■ **About this exercise**
All of the data beneath this instruction is to be transcribed word for word.

■ **Extracted information**
____
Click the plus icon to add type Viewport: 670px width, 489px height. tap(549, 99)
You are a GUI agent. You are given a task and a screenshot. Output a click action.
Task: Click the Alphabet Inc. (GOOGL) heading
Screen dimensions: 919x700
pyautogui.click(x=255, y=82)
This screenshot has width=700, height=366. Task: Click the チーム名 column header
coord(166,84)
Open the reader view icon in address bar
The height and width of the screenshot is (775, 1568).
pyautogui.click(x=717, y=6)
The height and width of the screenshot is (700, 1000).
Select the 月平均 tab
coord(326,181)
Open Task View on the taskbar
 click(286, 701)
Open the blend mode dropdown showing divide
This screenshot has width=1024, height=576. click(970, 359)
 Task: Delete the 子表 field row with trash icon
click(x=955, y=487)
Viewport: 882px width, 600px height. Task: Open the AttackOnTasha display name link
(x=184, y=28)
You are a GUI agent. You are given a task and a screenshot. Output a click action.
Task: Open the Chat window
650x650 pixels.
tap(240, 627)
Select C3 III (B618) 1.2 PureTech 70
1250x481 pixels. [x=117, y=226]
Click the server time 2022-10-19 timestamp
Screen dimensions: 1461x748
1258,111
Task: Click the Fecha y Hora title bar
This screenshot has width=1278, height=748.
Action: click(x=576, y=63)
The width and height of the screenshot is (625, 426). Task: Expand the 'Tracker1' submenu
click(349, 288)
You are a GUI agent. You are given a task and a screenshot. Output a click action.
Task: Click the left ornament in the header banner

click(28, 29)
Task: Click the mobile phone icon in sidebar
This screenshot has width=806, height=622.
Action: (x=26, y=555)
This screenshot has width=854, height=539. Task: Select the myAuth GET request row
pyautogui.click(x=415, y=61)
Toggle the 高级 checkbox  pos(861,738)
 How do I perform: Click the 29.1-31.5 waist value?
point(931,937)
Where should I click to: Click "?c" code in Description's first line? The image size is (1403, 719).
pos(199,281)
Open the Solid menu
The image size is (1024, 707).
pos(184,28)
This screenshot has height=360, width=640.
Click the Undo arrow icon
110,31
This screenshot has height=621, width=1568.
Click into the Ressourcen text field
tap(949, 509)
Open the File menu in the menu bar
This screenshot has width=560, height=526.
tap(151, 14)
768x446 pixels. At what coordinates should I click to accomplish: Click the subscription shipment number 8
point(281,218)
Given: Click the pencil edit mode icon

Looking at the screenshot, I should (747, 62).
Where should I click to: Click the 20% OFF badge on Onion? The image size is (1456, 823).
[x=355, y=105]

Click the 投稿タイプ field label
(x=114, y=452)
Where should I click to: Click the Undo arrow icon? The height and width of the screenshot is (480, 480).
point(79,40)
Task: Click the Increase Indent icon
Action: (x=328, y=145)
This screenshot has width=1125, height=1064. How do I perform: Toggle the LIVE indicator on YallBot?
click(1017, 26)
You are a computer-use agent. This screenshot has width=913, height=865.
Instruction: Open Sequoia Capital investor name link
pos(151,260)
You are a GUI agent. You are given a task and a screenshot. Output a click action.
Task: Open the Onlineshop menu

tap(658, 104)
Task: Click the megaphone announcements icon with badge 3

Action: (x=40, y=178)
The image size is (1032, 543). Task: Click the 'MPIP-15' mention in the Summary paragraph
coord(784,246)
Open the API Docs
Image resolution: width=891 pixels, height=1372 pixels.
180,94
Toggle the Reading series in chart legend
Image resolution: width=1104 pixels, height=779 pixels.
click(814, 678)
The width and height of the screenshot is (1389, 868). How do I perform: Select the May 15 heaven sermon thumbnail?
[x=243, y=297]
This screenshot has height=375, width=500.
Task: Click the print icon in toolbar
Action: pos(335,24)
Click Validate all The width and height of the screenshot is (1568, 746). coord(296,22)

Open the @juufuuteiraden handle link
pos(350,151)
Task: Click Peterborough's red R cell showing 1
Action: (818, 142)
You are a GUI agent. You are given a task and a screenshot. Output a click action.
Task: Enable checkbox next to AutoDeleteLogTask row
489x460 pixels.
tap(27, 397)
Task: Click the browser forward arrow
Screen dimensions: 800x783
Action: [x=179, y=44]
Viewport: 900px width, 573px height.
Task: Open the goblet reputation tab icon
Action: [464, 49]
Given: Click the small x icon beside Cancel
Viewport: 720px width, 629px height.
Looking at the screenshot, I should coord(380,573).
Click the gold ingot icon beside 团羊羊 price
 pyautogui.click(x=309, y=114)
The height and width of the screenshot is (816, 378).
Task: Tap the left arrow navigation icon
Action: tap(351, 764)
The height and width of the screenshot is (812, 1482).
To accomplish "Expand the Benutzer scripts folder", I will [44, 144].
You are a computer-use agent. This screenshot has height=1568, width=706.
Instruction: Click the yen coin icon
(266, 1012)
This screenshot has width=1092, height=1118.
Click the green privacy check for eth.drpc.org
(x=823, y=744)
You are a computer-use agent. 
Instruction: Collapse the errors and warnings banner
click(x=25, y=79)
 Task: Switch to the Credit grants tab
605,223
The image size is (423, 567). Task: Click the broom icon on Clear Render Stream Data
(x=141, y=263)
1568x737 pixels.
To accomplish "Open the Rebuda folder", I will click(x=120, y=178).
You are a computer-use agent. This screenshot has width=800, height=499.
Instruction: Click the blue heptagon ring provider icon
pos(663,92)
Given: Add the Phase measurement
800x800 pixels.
____
■ **Expected output**
Click the plus icon to add type Viewport: 670px width, 489px height. tap(549, 99)
You are a GUI agent. You are given a task and a screenshot. Output a click action.
Task: Click the Alphabet Inc. (GOOGL) heading
Screen dimensions: 919x700
pyautogui.click(x=255, y=82)
This screenshot has width=700, height=366. Task: Click the チーム名 column header
coord(166,84)
Open the reader view icon in address bar
The height and width of the screenshot is (775, 1568).
pyautogui.click(x=717, y=6)
The height and width of the screenshot is (700, 1000).
Select the 月平均 tab
coord(326,181)
Open Task View on the taskbar
 click(286, 701)
Open the blend mode dropdown showing divide
This screenshot has width=1024, height=576. click(970, 359)
 Task: Delete the 子表 field row with trash icon
click(x=955, y=487)
Viewport: 882px width, 600px height. Task: Open the AttackOnTasha display name link
(x=184, y=28)
You are a GUI agent. You are given a task and a screenshot. Output a click action.
Task: Open the Chat window
650x650 pixels.
tap(240, 627)
Select C3 III (B618) 1.2 PureTech 70
1250x481 pixels. [x=117, y=226]
Click the server time 2022-10-19 timestamp
Screen dimensions: 1461x748
1258,111
Task: Click the Fecha y Hora title bar
This screenshot has width=1278, height=748.
Action: click(x=576, y=63)
The width and height of the screenshot is (625, 426). Task: Expand the 'Tracker1' submenu
click(349, 288)
You are a GUI agent. You are given a task and a screenshot. Output a click action.
Task: Click the left ornament in the header banner

click(28, 29)
Task: Click the mobile phone icon in sidebar
This screenshot has width=806, height=622.
Action: (x=26, y=555)
This screenshot has width=854, height=539. Task: Select the myAuth GET request row
pyautogui.click(x=415, y=61)
Toggle the 高级 checkbox  pos(861,738)
 How do I perform: Click the 29.1-31.5 waist value?
point(931,937)
Where should I click to: Click "?c" code in Description's first line? The image size is (1403, 719).
pos(199,281)
Open the Solid menu
The image size is (1024, 707).
pos(184,28)
This screenshot has height=360, width=640.
Click the Undo arrow icon
110,31
This screenshot has height=621, width=1568.
Click into the Ressourcen text field
tap(949, 509)
Open the File menu in the menu bar
This screenshot has width=560, height=526.
tap(151, 14)
768x446 pixels. At what coordinates should I click to accomplish: Click the subscription shipment number 8
point(281,218)
Given: Click the pencil edit mode icon

Looking at the screenshot, I should (747, 62).
Where should I click to: Click the 20% OFF badge on Onion? The image size is (1456, 823).
[x=355, y=105]

Click the 投稿タイプ field label
(x=114, y=452)
Where should I click to: Click the Undo arrow icon? The height and width of the screenshot is (480, 480).
point(79,40)
Task: Click the Increase Indent icon
Action: (x=328, y=145)
This screenshot has width=1125, height=1064. How do I perform: Toggle the LIVE indicator on YallBot?
click(1017, 26)
You are a computer-use agent. This screenshot has width=913, height=865.
Instruction: Open Sequoia Capital investor name link
pos(151,260)
You are a GUI agent. You are given a task and a screenshot. Output a click action.
Task: Open the Onlineshop menu

tap(658, 104)
Task: Click the megaphone announcements icon with badge 3

Action: (x=40, y=178)
The image size is (1032, 543). Task: Click the 'MPIP-15' mention in the Summary paragraph
coord(784,246)
Open the API Docs
Image resolution: width=891 pixels, height=1372 pixels.
180,94
Toggle the Reading series in chart legend
Image resolution: width=1104 pixels, height=779 pixels.
click(814, 678)
The width and height of the screenshot is (1389, 868). How do I perform: Select the May 15 heaven sermon thumbnail?
[x=243, y=297]
This screenshot has height=375, width=500.
Task: Click the print icon in toolbar
Action: pos(335,24)
Click Validate all The width and height of the screenshot is (1568, 746). coord(296,22)

Open the @juufuuteiraden handle link
pos(350,151)
Task: Click Peterborough's red R cell showing 1
Action: (818, 142)
You are a GUI agent. You are given a task and a screenshot. Output a click action.
Task: Enable checkbox next to AutoDeleteLogTask row
489x460 pixels.
tap(27, 397)
Task: Click the browser forward arrow
Screen dimensions: 800x783
Action: [x=179, y=44]
Viewport: 900px width, 573px height.
Task: Open the goblet reputation tab icon
Action: [464, 49]
Given: Click the small x icon beside Cancel
Viewport: 720px width, 629px height.
Looking at the screenshot, I should coord(380,573).
Click the gold ingot icon beside 团羊羊 price
 pyautogui.click(x=309, y=114)
The height and width of the screenshot is (816, 378).
Task: Tap the left arrow navigation icon
Action: tap(351, 764)
The height and width of the screenshot is (812, 1482).
To accomplish "Expand the Benutzer scripts folder", I will [44, 144].
You are a computer-use agent. This screenshot has height=1568, width=706.
Instruction: Click the yen coin icon
(266, 1012)
This screenshot has width=1092, height=1118.
Click the green privacy check for eth.drpc.org
(x=823, y=744)
You are a computer-use agent. 
Instruction: Collapse the errors and warnings banner
click(x=25, y=79)
 Task: Switch to the Credit grants tab
605,223
The image size is (423, 567). Task: Click the broom icon on Clear Render Stream Data
(x=141, y=263)
1568x737 pixels.
To accomplish "Open the Rebuda folder", I will click(x=120, y=178).
You are a computer-use agent. This screenshot has width=800, height=499.
Instruction: Click the blue heptagon ring provider icon
pos(663,92)
Given: Add the Phase measurement
800x800 pixels.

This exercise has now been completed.